Le Gouvernement arrête des modalités particulières pour l'application de l'alinéa 1er, 4°, dans les établissements organisant une option " armurerie ".
Article 26. Lorsqu'il peut être apporté la preuve qu'une personne étrangère à l'établissement a commis un des faits graves visés à l'article 25, alinéa 1er, sur l'instigation ou avec la complicité d'un élève de l'établissement, ce dernier est considéré comme ayant commis un fait portant atteinte à l'intégrité physique, psychologique ou morale d'un membre du personnel ou d'un élève ou compromettant l'organisation ou la bonne marche d'un établissement scolaire et pouvant justifier l'exclusion définitive prévue aux articles 81 et 89 du décret du 24 juillet 1997 précité.
L'alinéa 1er n'est pas applicable à l'élève mineur pour un fait commis par ses parents ou la personne investie de l'autorité parentale.
Section 3. - (Des interventions au sein des établissements, de la formation à la prévention de la violence dans l'ensemble des établissements d'enseignement secondaire et de l'assistance psychologique des membres du personnel de l'enseignement ordinaire ou (spécialisé) et des centres psucho-médico-sociaux.)
Section 4. - Du rôle des centres psycho-médico-sociaux dans la prévention de la violence.
Article 29. Le chef d'établissement ou son délégué est tenu d'informer régulièrement le Centre psycho-médico-social des faits ou des indices de violence apparus dans son établissement.
En collaboration avec l'équipe éducative, le cas échéant avec les médiateurs scolaires, le Centre psycho-médico-social intervient à l'égard des élèves et de leur famille.
Le Centre psycho-médico-social accompagne et soutient, sur sa demande, tout élève victime d'acte de violence ou de menaces.
Les interventions visées à l'article 27 peuvent être organisées en commun avec le Centre psycho-médico-social.
Section 5. - Du mineur exclu ou en voie d'exclusion.
CHAPITRE IV. - De la prévention du décrochage scolaire.
CHAPITRE V. - De la médiation scolaire (...).
Article 38. Les coordonnateurs et les médiateurs recherchent et développent les contacts avec les centres psycho-médico-sociaux, les conseillers de l'Aide à la jeunesse, les travailleurs du secteur de l'éducation permanente et les différents services d'Aide à la jeunesse.
Dans le respect des missions propres aux uns et aux autres, les coordonnateurs et les médiateurs se concertent avec les intervenants sociaux engagés par les villes et communes dans le cadre des contrats de sécurité, des contrats de société et des actions de prévention des toxicomanies.
Article 39. Les coordonnateurs adressent annuellement un rapport au Gouvernement sur les résultats obtenus en matière de :
1° prévention de la violence;
2° lutte contre le décrochage scolaire et l'absentéisme;
3° collaboration avec les services d'Aide à la jeunesse.
CHAPITRE VI. - De la scolarité des mineurs séjournant illégalement sur le territoire.
Article 40. Les mineurs séjournant illégalement sur le territoire, pour autant qu'ils y accompagnent leurs parents ou la personne investie de l'autorité parentale, sont admis dans les établissements scolaires.
Les chefs d'établissement reçoivent aussi l'inscription des mineurs non accompagnés.
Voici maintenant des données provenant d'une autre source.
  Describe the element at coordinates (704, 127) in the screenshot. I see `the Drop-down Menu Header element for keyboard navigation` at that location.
Dans ce cas, ils veillent à ce que le mineur entreprenne les démarches conduisant à sa prise en charge par une institution de manière à ce que l'autorité parentale soit exercée en sa faveur.
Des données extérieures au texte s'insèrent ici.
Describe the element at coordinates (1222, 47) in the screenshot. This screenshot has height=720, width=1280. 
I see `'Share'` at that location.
Article 42. En cas de doute, le Gouvernement décide :
1° si l'élève dont les parents ne peuvent prouver l'âge est ou non considéré comme mineur;
2° si l'élève est considéré comme accompagnant ses parents ou la personne investie de l'autorité parentale;
3° si la fréquentation de l'élève est considérée comme régulière.
Article 42bis. Lorsqu'il devient majeur, l'élève mineur visé à l'article 40, scolarisé dans un établissement scolaire bénéficiant de la disposition visée à l'article 41, est pris en considération pour le calcul de l'encadrement, des subventions ou des dotations au sein de cet établissement, ou s'il le quitte, de tout autre établissement d'enseignement secondaire organisé ou subventionné par la Communauté française où il est inscrit, sous réserve qu'il remplisse les conditions pour être élève régulier au moment du comptage.
CHAPITRE VII. - Dispositions modificatives et abrogatoires.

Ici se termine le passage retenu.